GIVEN TEXT
╭──
If Correa stays healthy, his contract will max out at $270 million through 2032. He opted out of his previous Twins contract after earning $35.1 million last season in Minnesota. So Boras pointed out the total value of his deals with the Twins could exceed $300 million — a number the Correa camp wanted to hit when free agency started.

"We tried to come up with a creative solution that would work for us," said Twins President of Baseball Operations Derek Falvey, who said he stayed in constant contact with Boras through free agency, and the failed deals with other teams. "Scott relayed how much Carlos wanted to be here."

Correa, though he was sidelined by back pain during two seasons while with Houston, never spent time on the injured list due to the 2014 fracture during his seven years in the majors.

"Doctors have a difference of opinion," Correa said. "A lot of doctors tell me I'm fine. [Other] doctors were telling me it wasn't so fine. ... It was shocking to me. Since I had the surgery, I never missed a game [because of the repair].

"It was an emotional roller coaster, but I focus on the things I can control. So I wasn't stressing over it too much."

Boras said the Twins were on Correa's short wish list going into the offseason, and referred to his client as "assistant general manager of the team."

"The Twins are a juggernaut of young talent," Boras said. "It's a place where he can achieve all his goals."

Correa said he talked frequently with Twins All-Star center fielder Byron Buxton, and that almost every player on the roster contacted him when news broke that he was returning.

The new contract will pay Correa $36 million in each of the next three seasons (2023-25), then $31.5 million in 2026, plus $30.5 million and $30 million in the final two seasons, according to a breakdown obtained by USA Today. That's $200 million guaranteed for six seasons, an average of $33.3 million each that lands him comfortably among the 10 highest MLB salaries, and more than $10 million higher than Joe Mauer's franchise-record $23 million annual salary.

Those six seasons are the only guaranteed ones, and considering Correa will turn 34 just a week before the 2028 season ends, the Twins have reason to believe they are getting his prime seasons. But the contract also extends for another four years, through 2032, if he reaches certain playing-time benchmarks, or if the Twins simply exercise a team option each fall.

Those salaries amount to another $70 million — $25 million in 2029, followed by $20 million, $15 million and $10 million over the final three — and are triggered if Correa reaches plate-appearance goals in the previous season. The benchmarks are 575 plate appearances to trigger the 2029 guarantee, then 550, 525 and 502 in the following seasons.
╰──
GIVEN MATERIAL
╭──
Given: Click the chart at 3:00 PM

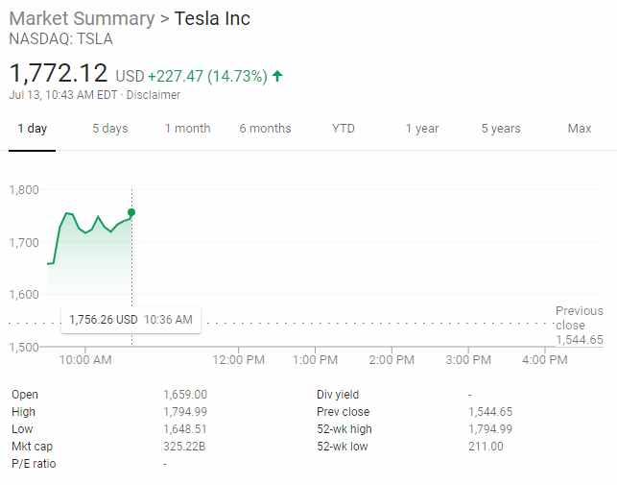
╰──
WHAT YOU SHOULD DO
Write the next part of the article about Carlos Correa's new contract with the Twins, starting right after its final sentence on the plate-appearance benchmarks.

OUTPUT FOR THIS EXERCISE
If Correa bats fewer times than stipulated, the following season's contract becomes a team option, so the Twins can sever ties if Correa misses significant time.

The contract contains a no-trade clause, but no provisions for Correa to opt out, as he did in October after completing just one of the three seasons called for in his original Twins deal, signed on the eve of spring training.

The front-loaded structure of the contract, even though it's less than the $285 million, 10-year offer the Twins made in November, reportedly was crucial.

The Mets reduced their guarantee by half, to only six guaranteed seasons worth $157.5 million, with the remaining six years dependent upon an annual exam by a team doctor to certify that the shortstop is healthy, USA Today reported. The Twins thus outbid the Mets over the first six years, making their contract more appealing, even as the total package is potentially worth $45 million less than the Mets'.

In return, the Twins will shore up one of the most critical positions on the diamond for the next six seasons, and retain the most productive hitter in their lineup. Correa, who has appeared in the postseason in six different seasons and won a World Series with Houston in 2017, played 136 games for Minnesota last season. He belted 22 home runs, second-most ever by a Twins shortstop, posted a team-high .836 OPS and became one of the leaders of the Twins' young clubhouse.

"Sometimes, in life and baseball, fate and destiny come back together, and there's an opportunity that you don't always expect," Falvey said.